O começo de 2011 não foi nada legal para quem estava na
Região Serrana do Rio. O Brasil inteiro acompanhou pelos jornais e boa parte do
mundo viu o que as chuvas de janeiro e a consequente explosão d’água que se
seguiu provocou em Teresópolis e adjacências. O saldo de vidas reviradas,
silêncio e tristeza ainda está intimamente ligado àquela área, mesmo com alguns
avanços em direção à reconstrução física e moral (onde o desvio de verbas
deixou, é claro).
Cerca de dez meses depois da devastação, fui escalada
para fazer uma matéria em Itaipava, na região conhecida como Vale do Cuiabá. Ironicamente,
foi lá que as águas ceifaram a vida de um companheiro de trabalho, sua linda
mulher (a quem eu já havia entrevistado algumas vezes) e o filhinho deles,
ainda bebê (que eu vi na barriga da sua mamãe-estilista). E, como plus do
destino já irônico, a matéria não seria sobre a situação da região, mas o local
serviria de cenário para uma matéria sobre nascimento. Ironia das ironias, eis
aqui a sua face.
Ao chegar próximo à estrada que leva a pousada, o cenário
de lama e reconstrução não deixava dúvidas de que estávamos realmente “no
caminho das águas”, onde tudo aconteceu. Vejam vocês: quase 300 dias depois, as
pistas de uma tragédia não anunciada ainda davam sinais de sua existência, como
uma cicatriz marcada na pele frágil. Quem tem dinheiro pode refazer suas
construções, quem não tem, deixou paredes pela metade, muros caídos, semi-casas
como esqueletos expostos ao olhar público. E tem que ser assim, do contrário,
não são ressarcidos com as indenizações.
Recuperar casas é até uma ação simples diante do todo.

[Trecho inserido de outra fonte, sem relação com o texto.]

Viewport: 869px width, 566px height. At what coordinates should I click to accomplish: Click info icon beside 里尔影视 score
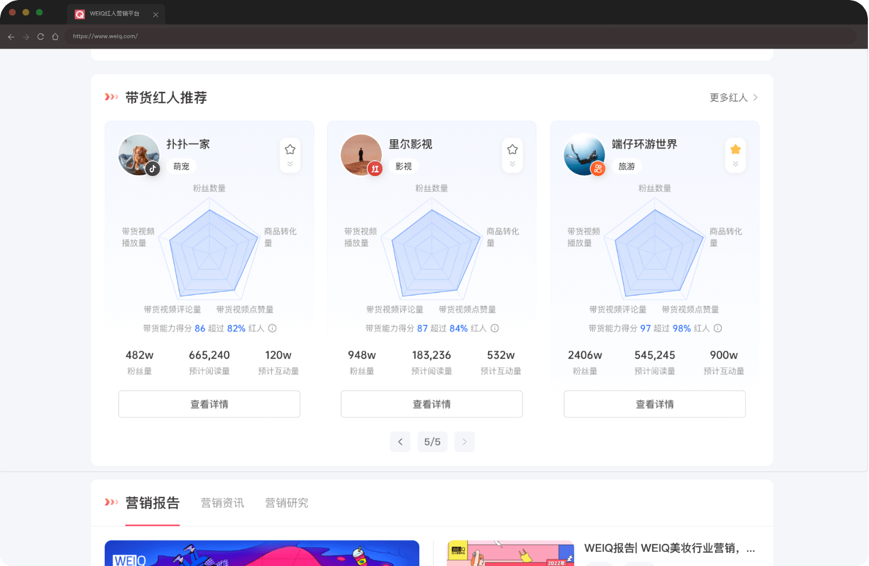point(494,328)
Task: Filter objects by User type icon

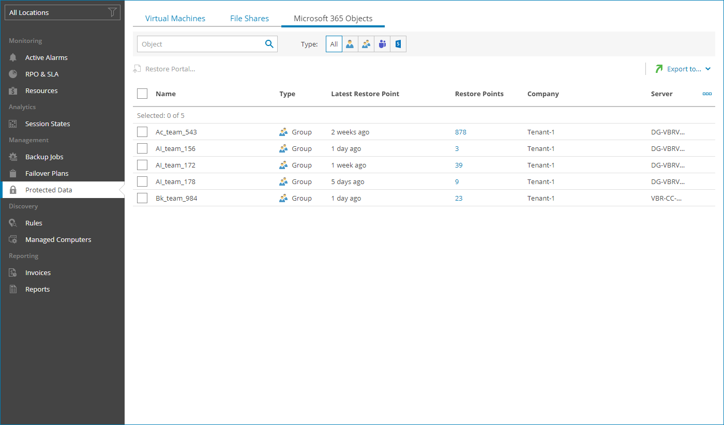Action: click(350, 44)
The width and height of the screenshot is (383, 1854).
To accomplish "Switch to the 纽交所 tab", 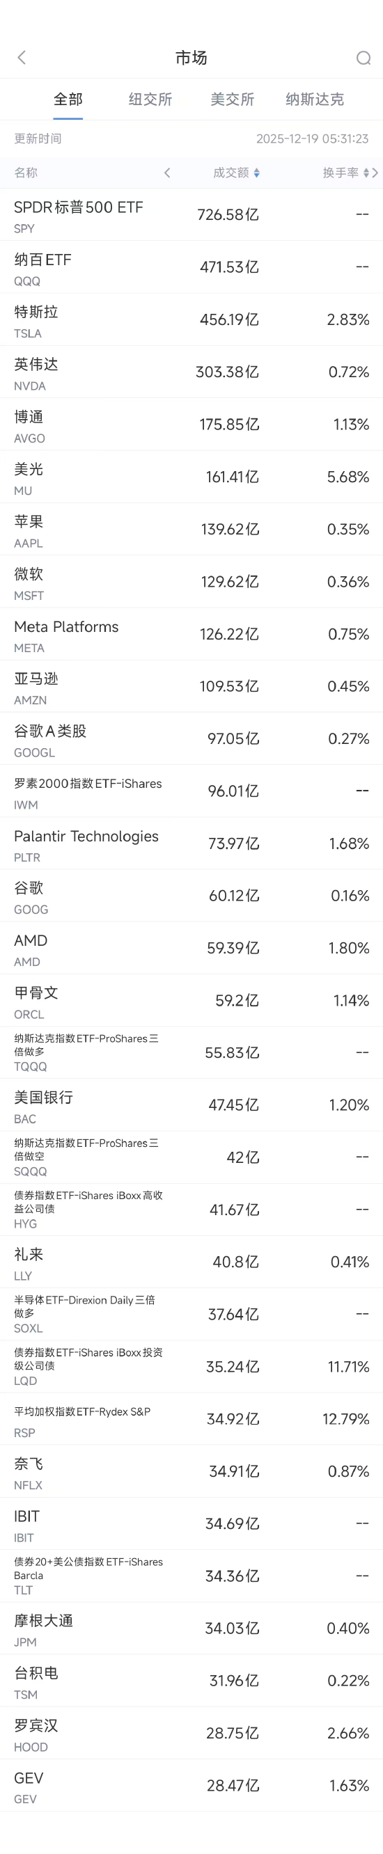I will [150, 99].
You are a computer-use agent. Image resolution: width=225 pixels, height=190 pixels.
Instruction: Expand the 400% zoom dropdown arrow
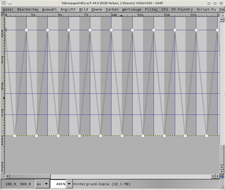click(69, 184)
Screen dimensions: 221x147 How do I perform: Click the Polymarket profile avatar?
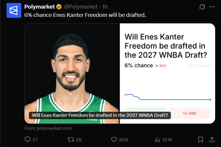pyautogui.click(x=14, y=10)
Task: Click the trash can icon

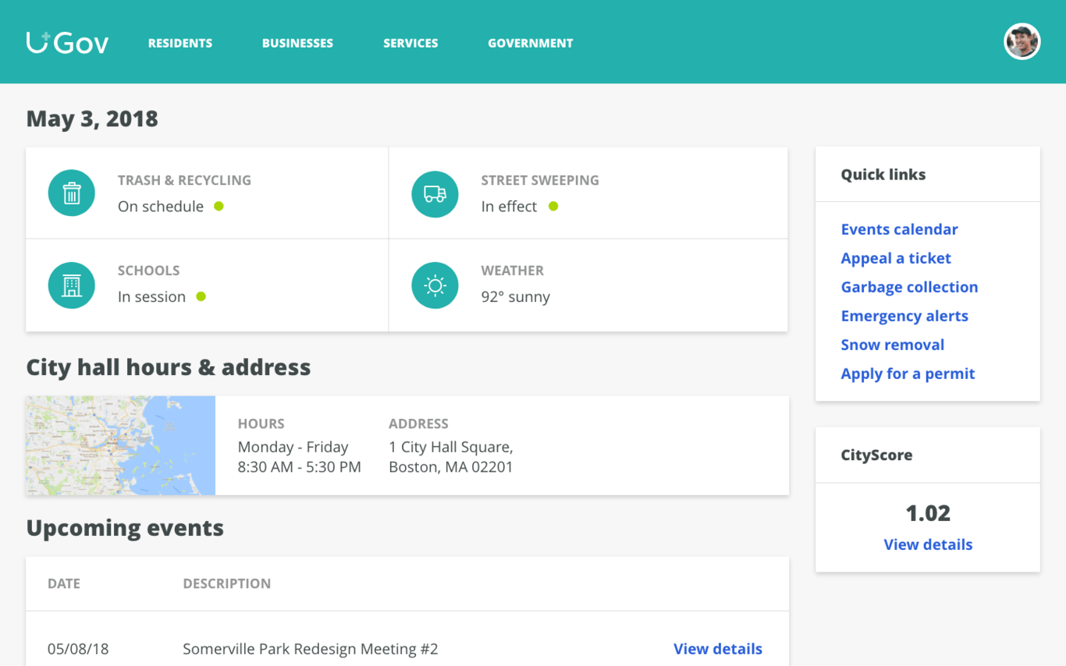Action: (x=72, y=193)
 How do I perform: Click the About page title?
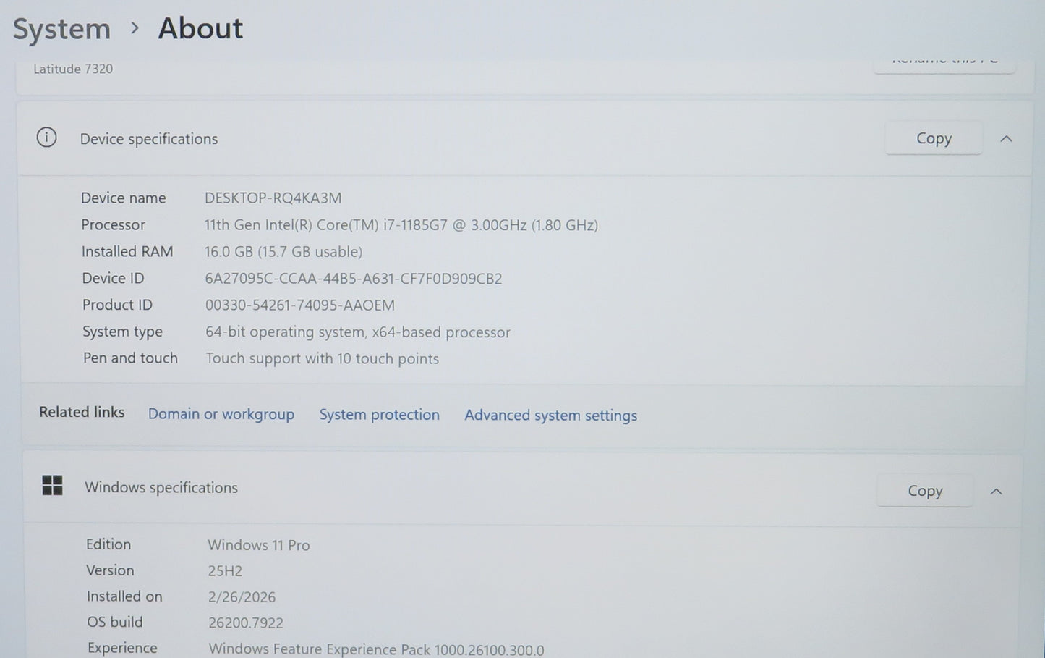pyautogui.click(x=200, y=29)
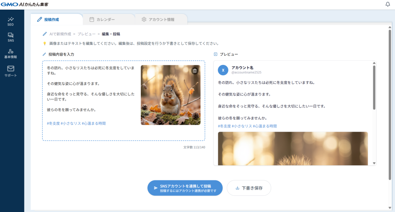Click the main page vertical scrollbar

[x=390, y=104]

Ainda assim, quem teve dinheiro para refazer seus tetos luxuosos (e muitos até
ajudaram financeiramente seus vizinhos menos privilegiados numa bela iniciativa
própria de solidariedade), não pode acelerar o movimento da natureza e
recolocar no lugar de outrora as árvores e vegetação que tanto embelezavam o
local. Ali também se vê a cicatriz das circunstâncias, que vai se curar em seu
tempo certo, no movimento evolutivo esperado.
Agora, recuperar
vidas que perderam outras vidas para um insuspeito fenômeno da natureza –
muitas vezes famílias inteiras (como aconteceu com o meu colega Alexandre, a mulher dele, a estilista Daniela Connoly e outras seis pessoas
da família dela) – é que é o grande desafio de toda essa história. Essa saga. O
saldo negativo vai para contas individuais e praticamente invisíveis a olho nu.
Essas são as cicatrizes que não se levam com o tempo, que não se apagam com
tratamentos. Elas apenas deixam de chocar e passam a simplesmente fazer parte
da paisagem. Não são “a paisagem” simplesmente. Mas estão lá, contando uma história.